I still wonder why some of us are going to Borden while others are going to St. Jean...Perhaps Borden is being used as overflow? Also anybody know where the Soldier Qualification course is held?


----------



## D-n-A (15 Nov 2005)

SQ is run at lot of different bases, like Wainright, Gagetown, Meaford, etc.


----------



## BSmith12 (15 Nov 2005)

I went in last Thursday for my paperwork (Regular Force, Infantry), I'm in the process of training for my pre-enrollment PT.
I was told by a Sergeant at the CFRC that I wouldn't be going for the BMQ course until February.
Is this correct? Shouldn't I be going in January, too?  ???


----------



## D-n-A (15 Nov 2005)

BSmith, it takes some time to go through the enlistment process. By the time your sworn in, it's could be to late for you to get on a January Basic, or the January basic courses could be filled up.


----------



## alexpb (15 Nov 2005)

Especially around the christmas I would think the process would be longer.
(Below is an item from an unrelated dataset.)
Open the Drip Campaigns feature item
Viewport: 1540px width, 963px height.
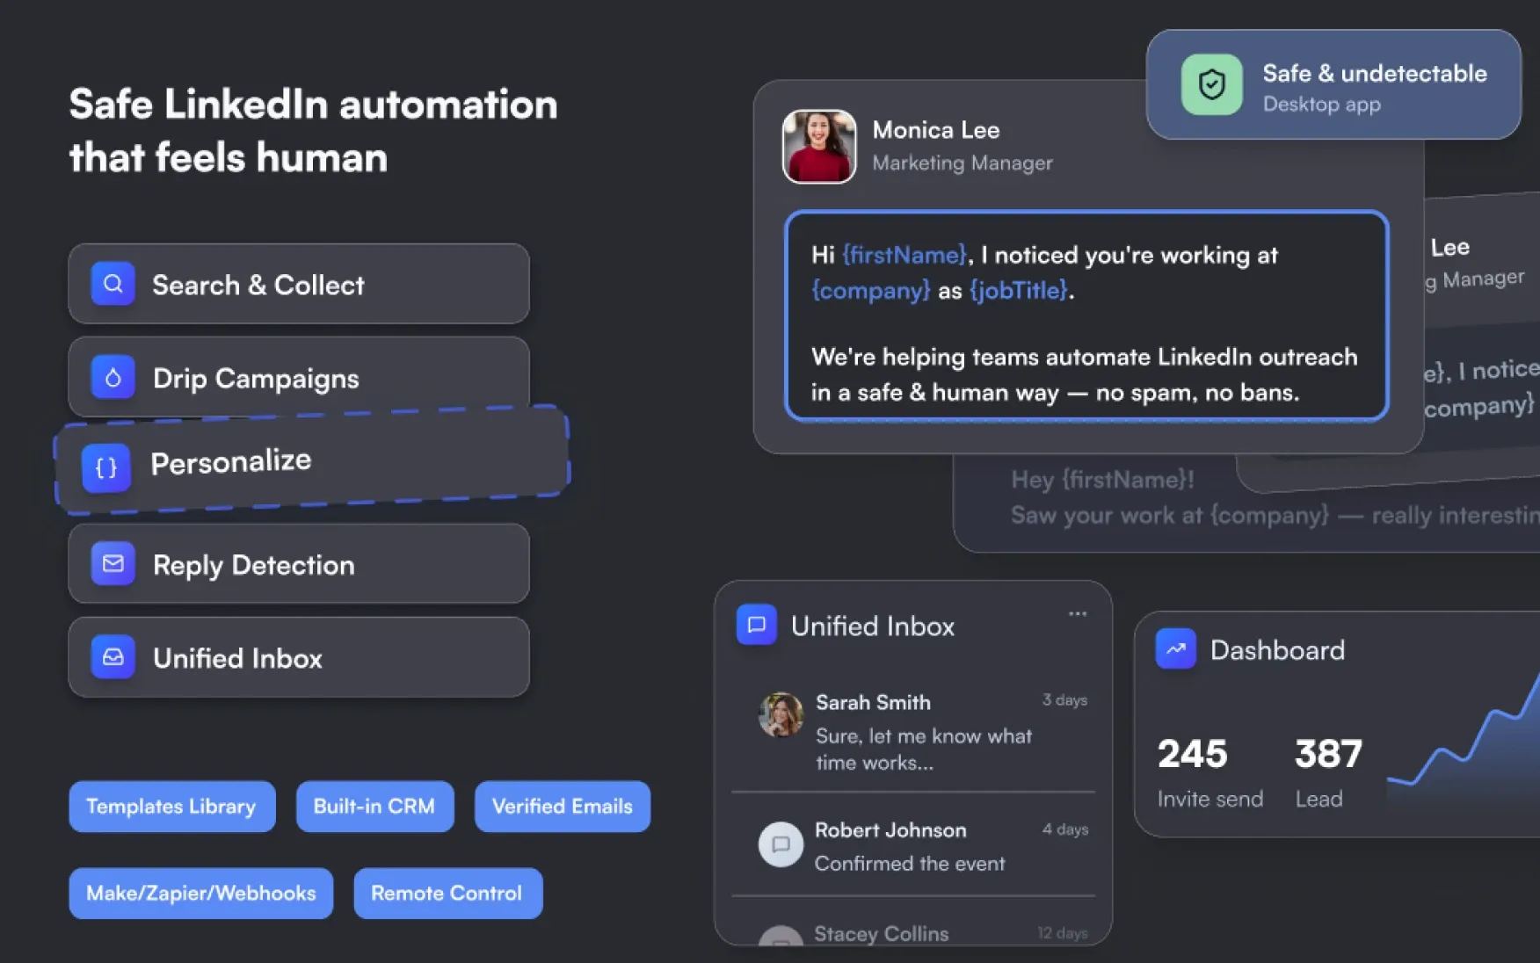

I *heard* (sorry if this info in inaccurate) that the next selection board was on the 28th of November, and that that was for January 9th Basic.
I already know of some that have been offered a position in the infantry and their basic starts January 9th, but then again I heard infantry selection happens a lot.

If you haven't completed your physical test yet, nor had your medical come back from ottawa and THEN been merit listed, I wouldn't hold your breath for getting in on January basic.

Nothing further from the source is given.